News and Developments 2007: Sentencing

DPIC Releases 2007 Year End Report Noting Decline In Death Penalty

The Death Penalty Information Center has released its 13th annual Year End Report, noting that executions have dropped to a 13-year low as a de facto moratorium took hold in the wake of the U.S. Supreme Court’s examination of lethal injection procedures. Death sentences have also dropped considerably in recent years.  DPIC projected 110 new death sentences in 2007 - the lowest number since the death penalty was reinstated in 1976, and a 60% drop since 1999.

ARBITRARINESS: In the Leading Execution State, Many Receive Probation for Murder

In a recent investigation published in The Dallas Morning News, researchers found that 120 defendants convicted of murder in Texas between 2000 and 2006 received only a sentence of probation. In Dallas County, twice as many convicted murderers were sentenced to probation as were sent to death row. Typically in these cases, a defendant pleads guilty to murder, receives probation, and, with good behavior, can have the murder charged wiped from his or her record.

China Reports Fewest Death Sentences in a Decade

China reported that the number of people sentenced to death in 2006 was the lowest in nearly a decade, and officials project that this trend will continue in 2007. According to a state media report, during the first five months of 2007, the number of death sentences handed out in cases of first instance dropped approximately 10% from the same time in 2006. The decline stems from a key legal reform requiring that all death sentences be approved by the Supreme People's Court, a change made in response to widespread concerns about wrongful convictions.

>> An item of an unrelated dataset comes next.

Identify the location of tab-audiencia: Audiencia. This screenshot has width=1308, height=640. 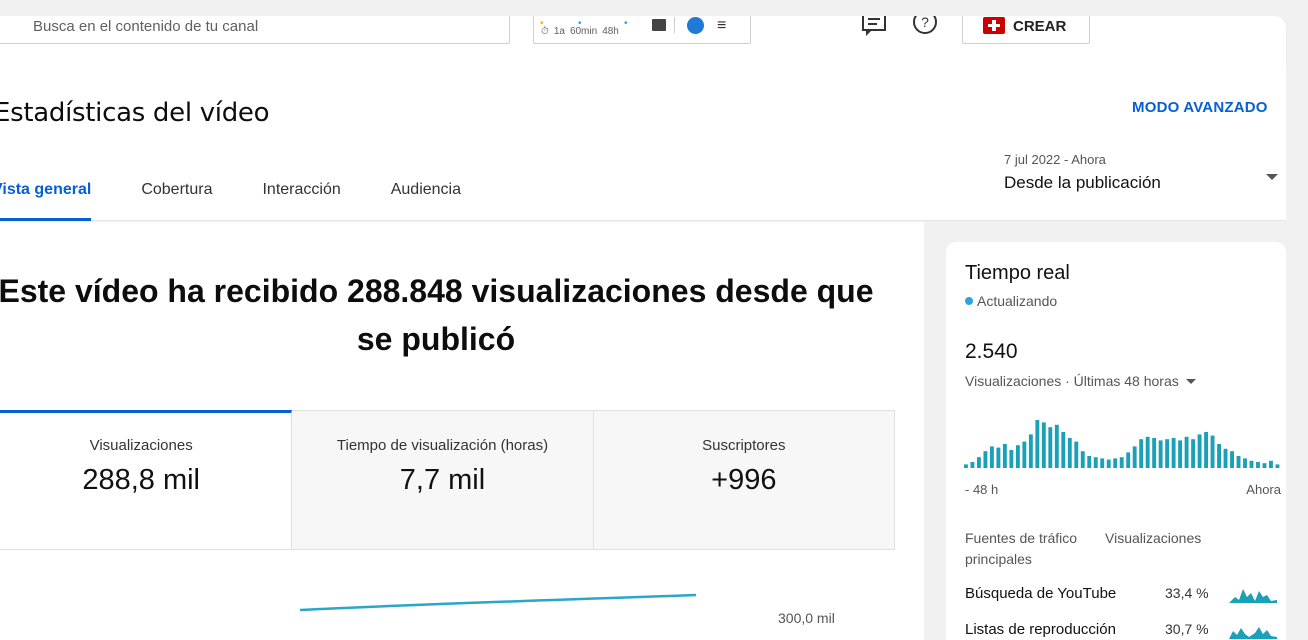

"Among the death penalty cases the Supreme People's Court reviewed from January to July, a relatively large proportion was not given approval. That is to say, executions would have been authorised (by provincial courts) if the final review power had not been taken back [by the Supreme Court]," Jiang Xingchang, vice president of the top court, told Outlook Weekly magazine.

Arizona's Death Penalty Five Years After Supreme Court's Ring Decision

In 2002, the U.S. Supreme Court decided in Ring v. Arizona that the Sixth Amendment's guarantee of a jury trial included the determination of whether sufficient aggravating factors existed to make a defendant eligible for the death penalty. Now, five years later, the man at the center of this case - Timothy Ring - has been re-sentenced to life without parole.

Ring's case is among 27 Arizona death penalty cases affected by the Supreme Court's ruling and re-examinated by the Arizona Supreme Court. The Court has upheld only 2 of the 27 death sentences it has reviewed. Four defendants, including Ring, were allowed to stipulate to life sentences. One person pleaded guilty to a lesser charge and received a 25-year sentence. Ten cases were sent back to trial, resulting in 5 death sentences and 5 life sentences. Another 10 cases are yet to be resolved.

NEW RESOURCE: "Uneven Justice: State Rates of Incarceration by Race and Ethnicity"

Uneven Justice: State Rates of Incarceration by Race and Ethnicity is a new report by The Sentencing Project that examines the racial and ethnic dynamics of incarceration in the U.S. with tables by state and by race. The report notes that African Americans are incarcerated at nearly 6 times the rate of whites and Hispanics are incarcerated at nearly double the rate of whites.